スターリングシルバーの贅沢な軸も、切子ガラスをモチーフにした美しい彫刻も、アクロインキの書きやすさも全てにおいて満足度が高い。
私にとってパイロットボールペンの“あがり”と言える一本でした。
とはいえ、同じ“あがり”軸として定義している「カスタム槐」と「カスタムウルシ」。
こちらもパイロット至高のボールペンとして、いつか切子と比較できれば良いなと思います。
今回も長くなりましたが、この辺で。
最後までお読み頂きありがとうございました。
そして、Twitterでフォロー頂いている皆様、いつも記事についてのコメントや情報交換ありがとうございます。
ディスカッション
コメント一覧
主様の記事をみていつもウットリしています。
この記事を読んでカスタム切子の碁盤がどうしても欲しくなり、アマでポチって本日受け取りました。
めちゃいいですわ!これ!最高です!主様の記事読んでよかったです。
パイロットは大好きなメーカーです。
また楽しみにしています^^
あ さん
コメントありがとうございます。
そして当ブログサイトをご愛読下さりありがとうございます。
カスタム切子「碁盤」を入手されたとのことで、おめでとうございます!
微力ながら、素晴らしいペンを選ばれるお手助けができて光栄です。
碁盤はパイロットのペンの中でもデザインが飛び抜けて格好良いと思います。日本製筆記具にありがちな野暮ったさというのが無い。
記事中ではピカピカに磨いて使いたいと書いていますが、黒くなった時どんな表情になるのかも見てみたいと思い、現在は磨かず使って絶賛黒化中です。
この先も喜んで頂ける記事を楽しみながら書いていけたらと思います。
それでは良い筆記具ライフを!
たにけん様有難うございます!
ものすごく恐縮です。
もうこのブログにずっぽりハマってしまって
ファーバーカステルのスタシル+ペルナンブコ
カランのアンモナイトも買ってしまいました笑
あとパーカーのスタシルシズレも持ってます。75じゃない方。
その後でカスタム切子を買いましたが
前のものを買った後だから余計、パイロットのサービス精神というのかな
国産の良さをものすごく感じてしまって思わず書き込みしてしまいました。
たにけん様の記事を読むと文具への愛情をすごく感じて
関係ない自分もなぜかすごく嬉しくなります。
次はオプティマ狙ってます笑
初めまして。上質な文房具が欲しくてネットを徘徊中に発見し、紹介されている文房具がどれも素敵なので沼にハマりかけてしまっている者です(笑)
今年、このカスタム切子は廃番になってしまったのですね。
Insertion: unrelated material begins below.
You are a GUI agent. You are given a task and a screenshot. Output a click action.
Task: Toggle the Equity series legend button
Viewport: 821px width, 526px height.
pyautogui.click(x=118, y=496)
パイロットに確認しました。
お陰でどこにも売ってない状態で、手に入れるのが大変になりそうです。
実店舗で発見したら即買いしようかなと思っています。
いつまでも普通に売られていると思ったら、いつの間にか廃番に・・・そして余計に欲しくなるという物欲循環・・・カランダッシュのスターリングシルバーがちょっと重さに対して細軸なので、カスタム切子でそれが改善できればなと思っています。
3Bさん
コメントありがとうございます。
(3B…結構濃い目ですね)
私の紹介する筆記具はスタンダードな物も多いですが、ちょっと他の人とは被らない物も多いかと。
そういった記事に魅力を感じていただけるということは好みが合うのかも知れません。
さて、カスタム切子の廃番は知りませんでした…。
良い筆記具だけに残念です。
やはりスターリングシルバーをふんだんに使った軸だけにコストがかかるのでしょう。
このご時世、数百円のボールペンでも十分な書き心地を手に入れることができます。
それはそれで良いことですが、メーカーは軸に良い素材を使う価値というものも失わないでほしいな、と思います。
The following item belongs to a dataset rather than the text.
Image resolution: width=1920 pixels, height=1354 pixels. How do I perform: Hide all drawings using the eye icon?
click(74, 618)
エクリドールの軸が細く感じられるということであれば、きっとこのカスタム切子は気に入られることでしょう。
どっしりと太軸で、インクはベストな粘度のアクロインキ。
そして、ペン先とクリップは素材が違いますので、シルバーがくすんできた時にそのコントラストを楽しむことができます。
これも愛用するひとつの楽しみになるのではないでしょうか。
是非とも入手していただき、この軸を使う価値を共有できればと思います。
はじめまして。
記事を楽しく拝見させて頂きました。私もボールペンが大好きで、PILOTさんのものを5本程度所有しています。
ちなみにカスタム切子の菊篭目を所有しておりますが、最近はほとんど使っておりませんでした。そんな中、こちらの記事を読ませて頂き、やはり実用で使わないともったいないと思った次第です。使っていなかった理由としては、シルバー軸はどうしても酸化で色がくすんできてしまい、見た目も少し悪くなっていたので、使うに当たりモチベーションが下がってしまっていたからです。
差し支えなければ教えて頂きたいのですが、たにけん様はシルバー軸のお手入れをどのようにされていますでしょうか?
参考にさせて頂き、菊篭目の出番を増やしていきたいです。以上、よろしくお願いいたします。
shinさん
コメントありがとうございます。
PILOT製のボールペン5本とは、かなりハマっていらっしゃいますね!
軸の造りもさることながら、PILOTのボールペンはインクも秀逸です。
菊篭目をお持ちなんですね。
カスタム切子の中でも、最も「和」を感じるデザインだと認識しています。
これはぜひ日常使いしていただきたい名品です!
カスタム切子の経年変化は、カランダッシュ等他のスターリングシルバー軸に見られるような黒い変化と比べて、若干黄色みがかった変化をすると感じています。
これはカスタム切子もそうですが、手元にあるシルバーンも同じですのでPILOTの銀軸特有と言えるのかも知れません。
銀無垢ペンに黒ずみはつきものですが、きれいに磨く楽しみもあるとプラスに考えましょう。
私の銀軸メンテナンス方法はやっぱり「銀磨きクロスで表面を撫でる」でしょうか。
あまり力を入れると良くないので、本当にやさしく磨いています。
一切の小傷も付けたくない、という方には向かないメンテナンス方法かもしれませんが、使っていればいずれ小傷は付きますので、それより丁寧に磨くことで得られる愛着や相棒感、見る見る奇麗になっていく楽しさを大切にするようにしてます。
お勧めの銀磨きクロスは「KOYO」の「ポリマール」という製品。
クロスの色によって磨く素材が違いますので注意しましょう。
(銀磨きは水色のクロスです)
他にも、消しゴムを使う方法やアルコールティッシュを使う方法、また、小傷を消すためにサンエーパールを使うなど、他にも幾つか方法があるためshinさんに合った方法でお試しください。
(当ブログ内でも「メンテナンス」で記事検索していただくと幾つかヒットしますのでご参考に!)
shinさんの菊篭目がまた美しく輝きを取り戻し、毎日の相棒になることを願っております。
たにけんさん
コメント頂き、ありがとうございます!
また、クロスの紹介までして頂き、ありがとうございました。小傷は使用しているうちに付きますので、あまり気にしておりません。ご紹介頂いたクロスで磨き、実用的に使っていきたいと思います。やはり使わないともったいないですもんね。アドバイスありがとうございました。